**Records for this exercise**.
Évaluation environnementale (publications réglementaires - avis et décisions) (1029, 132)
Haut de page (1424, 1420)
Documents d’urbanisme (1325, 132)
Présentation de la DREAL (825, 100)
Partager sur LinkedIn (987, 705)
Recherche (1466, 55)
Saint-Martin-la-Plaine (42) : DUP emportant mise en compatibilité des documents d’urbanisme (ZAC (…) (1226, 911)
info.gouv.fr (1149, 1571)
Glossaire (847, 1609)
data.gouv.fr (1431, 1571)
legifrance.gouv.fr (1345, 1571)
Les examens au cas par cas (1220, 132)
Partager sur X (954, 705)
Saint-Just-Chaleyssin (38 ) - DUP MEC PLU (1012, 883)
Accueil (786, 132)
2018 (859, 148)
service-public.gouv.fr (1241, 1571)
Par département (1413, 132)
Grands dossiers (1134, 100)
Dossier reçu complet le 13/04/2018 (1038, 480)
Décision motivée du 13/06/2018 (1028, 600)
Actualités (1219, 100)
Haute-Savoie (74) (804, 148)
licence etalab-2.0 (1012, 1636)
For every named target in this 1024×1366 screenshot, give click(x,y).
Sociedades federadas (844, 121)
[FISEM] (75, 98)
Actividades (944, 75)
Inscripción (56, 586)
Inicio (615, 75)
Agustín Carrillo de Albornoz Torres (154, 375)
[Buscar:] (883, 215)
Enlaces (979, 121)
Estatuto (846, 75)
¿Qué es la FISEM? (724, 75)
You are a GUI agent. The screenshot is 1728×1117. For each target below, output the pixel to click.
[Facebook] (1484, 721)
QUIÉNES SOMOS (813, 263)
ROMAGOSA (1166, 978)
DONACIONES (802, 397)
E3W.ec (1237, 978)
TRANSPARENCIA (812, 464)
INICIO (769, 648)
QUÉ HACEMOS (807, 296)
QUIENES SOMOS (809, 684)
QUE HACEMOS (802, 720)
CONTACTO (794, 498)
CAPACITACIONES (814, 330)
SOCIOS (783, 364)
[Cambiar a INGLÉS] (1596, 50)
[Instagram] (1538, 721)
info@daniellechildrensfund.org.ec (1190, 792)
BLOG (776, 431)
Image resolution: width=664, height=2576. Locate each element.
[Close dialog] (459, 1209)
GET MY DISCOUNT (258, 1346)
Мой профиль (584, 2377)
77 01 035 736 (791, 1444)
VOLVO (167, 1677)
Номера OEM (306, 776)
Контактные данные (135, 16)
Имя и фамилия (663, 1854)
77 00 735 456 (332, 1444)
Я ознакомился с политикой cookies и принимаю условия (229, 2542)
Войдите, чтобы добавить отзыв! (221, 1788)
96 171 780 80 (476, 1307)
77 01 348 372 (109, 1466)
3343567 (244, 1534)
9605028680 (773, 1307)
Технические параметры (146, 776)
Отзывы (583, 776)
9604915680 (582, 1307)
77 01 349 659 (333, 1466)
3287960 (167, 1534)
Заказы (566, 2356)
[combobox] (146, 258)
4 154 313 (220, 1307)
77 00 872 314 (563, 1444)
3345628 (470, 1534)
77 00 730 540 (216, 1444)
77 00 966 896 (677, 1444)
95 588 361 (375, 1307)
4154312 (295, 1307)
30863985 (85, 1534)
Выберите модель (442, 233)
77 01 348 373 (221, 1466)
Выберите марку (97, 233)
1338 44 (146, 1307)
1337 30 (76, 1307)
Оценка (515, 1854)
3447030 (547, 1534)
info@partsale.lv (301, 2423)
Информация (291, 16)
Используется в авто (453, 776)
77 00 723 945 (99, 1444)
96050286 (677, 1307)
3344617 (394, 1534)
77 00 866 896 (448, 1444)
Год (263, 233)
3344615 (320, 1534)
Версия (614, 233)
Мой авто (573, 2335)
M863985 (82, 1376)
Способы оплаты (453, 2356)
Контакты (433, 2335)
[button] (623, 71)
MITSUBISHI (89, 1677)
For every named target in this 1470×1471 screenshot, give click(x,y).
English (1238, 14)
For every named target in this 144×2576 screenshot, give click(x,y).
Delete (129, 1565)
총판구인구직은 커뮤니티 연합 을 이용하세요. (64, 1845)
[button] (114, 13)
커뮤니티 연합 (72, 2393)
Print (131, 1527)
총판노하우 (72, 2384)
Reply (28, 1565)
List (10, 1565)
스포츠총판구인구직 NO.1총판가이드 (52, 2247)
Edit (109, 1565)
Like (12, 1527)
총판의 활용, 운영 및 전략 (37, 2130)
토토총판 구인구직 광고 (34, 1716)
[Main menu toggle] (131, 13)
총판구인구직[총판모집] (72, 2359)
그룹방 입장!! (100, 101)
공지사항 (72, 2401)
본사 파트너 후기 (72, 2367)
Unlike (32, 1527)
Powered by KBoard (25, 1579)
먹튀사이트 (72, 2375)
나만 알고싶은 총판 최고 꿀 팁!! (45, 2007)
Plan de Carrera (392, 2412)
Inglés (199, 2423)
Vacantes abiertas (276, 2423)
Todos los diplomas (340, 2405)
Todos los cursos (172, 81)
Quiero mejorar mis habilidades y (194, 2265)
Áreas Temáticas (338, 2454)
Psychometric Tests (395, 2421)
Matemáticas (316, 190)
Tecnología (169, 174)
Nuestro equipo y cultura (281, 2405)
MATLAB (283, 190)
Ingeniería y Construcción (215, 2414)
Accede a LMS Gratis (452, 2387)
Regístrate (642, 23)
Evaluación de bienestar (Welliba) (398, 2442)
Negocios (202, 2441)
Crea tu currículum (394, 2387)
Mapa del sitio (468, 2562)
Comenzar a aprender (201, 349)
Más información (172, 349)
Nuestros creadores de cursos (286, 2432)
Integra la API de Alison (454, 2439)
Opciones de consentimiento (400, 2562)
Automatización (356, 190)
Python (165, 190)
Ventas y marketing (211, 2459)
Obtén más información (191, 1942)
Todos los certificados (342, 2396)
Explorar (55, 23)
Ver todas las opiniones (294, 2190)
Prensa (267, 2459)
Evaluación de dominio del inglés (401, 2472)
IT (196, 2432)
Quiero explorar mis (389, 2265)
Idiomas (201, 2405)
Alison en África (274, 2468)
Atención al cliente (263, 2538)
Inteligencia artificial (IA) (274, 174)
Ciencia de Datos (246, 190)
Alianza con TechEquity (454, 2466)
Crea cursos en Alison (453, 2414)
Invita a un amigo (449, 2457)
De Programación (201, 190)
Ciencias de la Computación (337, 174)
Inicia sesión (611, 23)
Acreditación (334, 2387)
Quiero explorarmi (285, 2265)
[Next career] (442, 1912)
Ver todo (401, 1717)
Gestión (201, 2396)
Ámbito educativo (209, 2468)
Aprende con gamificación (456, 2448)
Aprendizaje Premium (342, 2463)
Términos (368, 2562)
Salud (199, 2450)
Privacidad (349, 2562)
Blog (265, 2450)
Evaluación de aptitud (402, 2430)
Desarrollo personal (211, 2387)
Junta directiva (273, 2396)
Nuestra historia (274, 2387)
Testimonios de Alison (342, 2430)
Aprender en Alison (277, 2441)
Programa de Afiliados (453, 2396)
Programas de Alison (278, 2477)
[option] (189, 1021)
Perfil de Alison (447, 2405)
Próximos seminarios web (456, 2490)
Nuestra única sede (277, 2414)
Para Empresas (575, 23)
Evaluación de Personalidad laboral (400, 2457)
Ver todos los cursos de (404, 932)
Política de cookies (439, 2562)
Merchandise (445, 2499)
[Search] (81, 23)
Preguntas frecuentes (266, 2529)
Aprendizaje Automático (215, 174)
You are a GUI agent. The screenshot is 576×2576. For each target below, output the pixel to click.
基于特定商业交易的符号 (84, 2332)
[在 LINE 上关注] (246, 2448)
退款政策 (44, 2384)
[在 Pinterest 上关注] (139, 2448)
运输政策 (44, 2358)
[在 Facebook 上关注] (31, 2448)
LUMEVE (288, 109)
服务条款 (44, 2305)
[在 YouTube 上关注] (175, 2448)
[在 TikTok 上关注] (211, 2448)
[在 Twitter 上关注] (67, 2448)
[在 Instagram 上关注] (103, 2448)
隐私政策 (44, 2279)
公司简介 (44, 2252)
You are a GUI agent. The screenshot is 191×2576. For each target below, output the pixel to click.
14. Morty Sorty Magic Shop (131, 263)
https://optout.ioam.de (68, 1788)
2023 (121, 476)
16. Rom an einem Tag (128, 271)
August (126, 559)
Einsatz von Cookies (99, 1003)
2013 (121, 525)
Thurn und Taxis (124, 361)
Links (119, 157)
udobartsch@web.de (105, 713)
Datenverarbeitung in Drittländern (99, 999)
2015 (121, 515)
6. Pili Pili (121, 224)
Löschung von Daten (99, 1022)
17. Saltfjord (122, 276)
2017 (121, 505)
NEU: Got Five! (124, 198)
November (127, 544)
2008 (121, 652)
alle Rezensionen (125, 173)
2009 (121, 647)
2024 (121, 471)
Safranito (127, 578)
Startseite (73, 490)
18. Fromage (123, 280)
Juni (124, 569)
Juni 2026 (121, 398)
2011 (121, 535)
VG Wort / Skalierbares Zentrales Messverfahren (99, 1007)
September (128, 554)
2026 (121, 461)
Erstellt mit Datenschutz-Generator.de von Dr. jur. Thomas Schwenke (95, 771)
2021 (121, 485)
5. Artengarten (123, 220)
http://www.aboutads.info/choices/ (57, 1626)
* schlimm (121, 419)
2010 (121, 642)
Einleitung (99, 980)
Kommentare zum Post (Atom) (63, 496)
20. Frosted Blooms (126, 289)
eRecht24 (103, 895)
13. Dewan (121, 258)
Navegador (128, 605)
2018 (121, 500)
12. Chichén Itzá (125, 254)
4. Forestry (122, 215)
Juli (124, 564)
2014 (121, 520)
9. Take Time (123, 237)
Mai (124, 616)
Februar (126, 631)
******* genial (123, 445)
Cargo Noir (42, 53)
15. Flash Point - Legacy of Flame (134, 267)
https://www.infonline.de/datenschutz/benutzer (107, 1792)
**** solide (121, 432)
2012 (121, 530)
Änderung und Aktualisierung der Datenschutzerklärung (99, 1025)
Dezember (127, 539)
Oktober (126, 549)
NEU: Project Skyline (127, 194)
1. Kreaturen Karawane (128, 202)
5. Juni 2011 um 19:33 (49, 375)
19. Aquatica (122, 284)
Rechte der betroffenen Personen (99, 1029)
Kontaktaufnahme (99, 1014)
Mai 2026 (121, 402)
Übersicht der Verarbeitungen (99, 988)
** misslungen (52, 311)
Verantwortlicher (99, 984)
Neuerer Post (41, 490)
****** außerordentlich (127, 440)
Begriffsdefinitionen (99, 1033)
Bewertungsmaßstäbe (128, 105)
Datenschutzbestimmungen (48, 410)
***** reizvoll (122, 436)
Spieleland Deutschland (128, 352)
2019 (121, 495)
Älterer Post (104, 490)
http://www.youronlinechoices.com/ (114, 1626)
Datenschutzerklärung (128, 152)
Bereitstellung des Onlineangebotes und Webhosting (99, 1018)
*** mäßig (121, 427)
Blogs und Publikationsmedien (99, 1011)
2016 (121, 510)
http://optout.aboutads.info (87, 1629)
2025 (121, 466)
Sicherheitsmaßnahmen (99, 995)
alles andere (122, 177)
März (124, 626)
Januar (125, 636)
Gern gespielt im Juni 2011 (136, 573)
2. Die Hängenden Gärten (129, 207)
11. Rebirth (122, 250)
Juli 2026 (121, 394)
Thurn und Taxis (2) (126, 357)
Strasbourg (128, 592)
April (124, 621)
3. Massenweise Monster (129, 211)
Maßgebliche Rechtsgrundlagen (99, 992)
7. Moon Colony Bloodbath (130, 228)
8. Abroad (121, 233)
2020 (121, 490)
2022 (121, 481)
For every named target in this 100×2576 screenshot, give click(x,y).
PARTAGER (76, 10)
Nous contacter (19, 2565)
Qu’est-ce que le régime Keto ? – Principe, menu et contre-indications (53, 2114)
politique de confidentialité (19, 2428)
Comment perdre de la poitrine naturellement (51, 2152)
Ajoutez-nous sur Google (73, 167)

**Task prompt**. Output exactly the leading lines of the data, up to and including the line marked by "Actualités (1219, 100)".

**Answer box**.
Évaluation environnementale (publications réglementaires - avis et décisions) (1029, 132)
Haut de page (1424, 1420)
Documents d’urbanisme (1325, 132)
Présentation de la DREAL (825, 100)
Partager sur LinkedIn (987, 705)
Recherche (1466, 55)
Saint-Martin-la-Plaine (42) : DUP emportant mise en compatibilité des documents d’urbanisme (ZAC (…) (1226, 911)
info.gouv.fr (1149, 1571)
Glossaire (847, 1609)
data.gouv.fr (1431, 1571)
legifrance.gouv.fr (1345, 1571)
Les examens au cas par cas (1220, 132)
Partager sur X (954, 705)
Saint-Just-Chaleyssin (38 ) - DUP MEC PLU (1012, 883)
Accueil (786, 132)
2018 (859, 148)
service-public.gouv.fr (1241, 1571)
Par département (1413, 132)
Grands dossiers (1134, 100)
Dossier reçu complet le 13/04/2018 (1038, 480)
Décision motivée du 13/06/2018 (1028, 600)
Actualités (1219, 100)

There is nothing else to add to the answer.